* Given exercise 1:
Print the passage on QEMU's handling of special registers between "When KVM is" and "varying op0 fields.", inclusive.
* Given exercise 2:
Carry on the passage about QEMU's handling of Apple-specific registers, starting right after the last line shown.

* Page:
┌────────

In our case, looking up this combination of fields revealed that it is a special register specific to Apple (it appears as ARM64_REG_HID4 in XNU sources, defined in pexpert/pexpert/arm64/arm64_common.h). While the purpose of this register is unclear, we dealt with it (as well as other Apple-specific registers) in our QEMU code, by simply storing whatever values were written into those registers, and reading them back as-is. In fact, the code that dealt with those registers was still present - why wouldn’t it execute, and why were we experiencing an invalid instruction instead? The root cause is in QEMU’s implementation. While most of QEMU’s code is indifferent to the underpinnings of the guest’s CPU (whether it’s emulated in software, or virtualized in hardware), certain features require different implementations. Handling of special registers is one such feature.

When KVM is not in use (and the CPU architecture is emulated), the code that implements the msr and mrs instructions uses callbacks in order to support a range of special registers (target/arm/translate-a64.c):


/* MRS - move from system register
 * MSR (register) - move to system register
 * SYS
 * SYSL
 * These are all essentially the same insn in 'read' and 'write'
 * versions, with varying op0 fields.
 */
static void handle_sys(DisasContext *s, uint32_t insn, bool isread,
                       unsigned int op0, unsigned int op1, unsigned int op2,
                       unsigned int crn, unsigned int crm, unsigned int rt)

└────────

* Data:
┌────────

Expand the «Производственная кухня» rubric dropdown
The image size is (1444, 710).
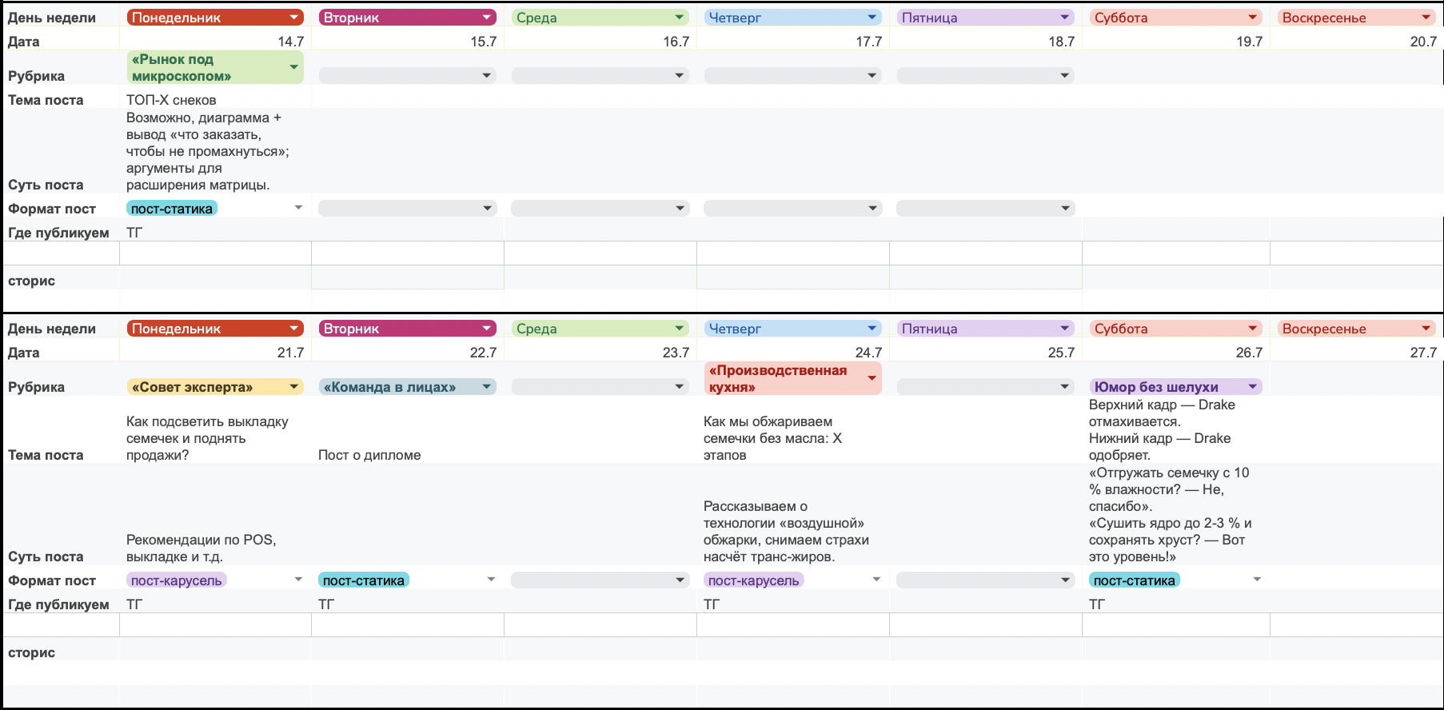872,378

└────────

* Written response 1:
When KVM is not in use (and the CPU architecture is emulated), the code that implements the msr and mrs instructions uses callbacks in order to support a range of special registers (target/arm/translate-a64.c):


/* MRS - move from system register
 * MSR (register) - move to system register
 * SYS
 * SYSL
 * These are all essentially the same insn in 'read' and 'write'
 * versions, with varying op0 fields.

* Written response 2:
{
    const ARMCPRegInfo *ri;
    TCGv_i64 tcg_rt;

    ri = get_arm_cp_reginfo(s->cp_regs,
                            ENCODE_AA64_CP_REG(CP_REG_ARM64_SYSREG_CP,
                                               crn, crm, op0, op1, op2));

    /* ... */

    if (isread) {
        if (ri->type & ARM_CP_CONST) {
            tcg_gen_movi_i64(tcg_rt, ri->resetvalue);
        } else if (ri->readfn) {
            TCGv_ptr tmpptr;
            tmpptr = tcg_const_ptr(ri);
            gen_helper_get_cp_reg64(tcg_rt, cpu_env, tmpptr);
            tcg_temp_free_ptr(tmpptr);
        } else {
            tcg_gen_ld_i64(tcg_rt, cpu_env, ri->fieldoffset);
        }
    } else {
        if (ri->type & ARM_CP_CONST) {
            /* If not forbidden by access permissions, treat as WI */
            return;
        } else if (ri->writefn) {
            TCGv_ptr tmpptr;
            tmpptr = tcg_const_ptr(ri);
            gen_helper_set_cp_reg64(cpu_env, tmpptr, tcg_rt);
            tcg_temp_free_ptr(tmpptr);
        } else {
            tcg_gen_st_i64(tcg_rt, cpu_env, ri->fieldoffset);
        }
    }

    /* ... */
}

The cp_regs of the DisasContext struct contains descriptors of various coprocessor (special) registers for the emulated CPU. A descriptor of type ARMCPRegInfo can be retrieved by using the op0, op1, CRm, CRn, and op2 fields, that uniqeuly identify the register. The descriptor struct may contain callback functions for access control (accessfn, not shown in the snippet), writing (writefn), and reading (readfn) of the register. While all the standard special registers are pre-defined by the various core implementations in QEMU, adding support for new special registers during emulation is as simple as writing a couple of callback functions, and adding the new descriptors to the cp_regs field of the CPU.

With KVM, the implementation differs considerably - but prior to diving into it, we need a basic understanding of virtualization and hypervisors.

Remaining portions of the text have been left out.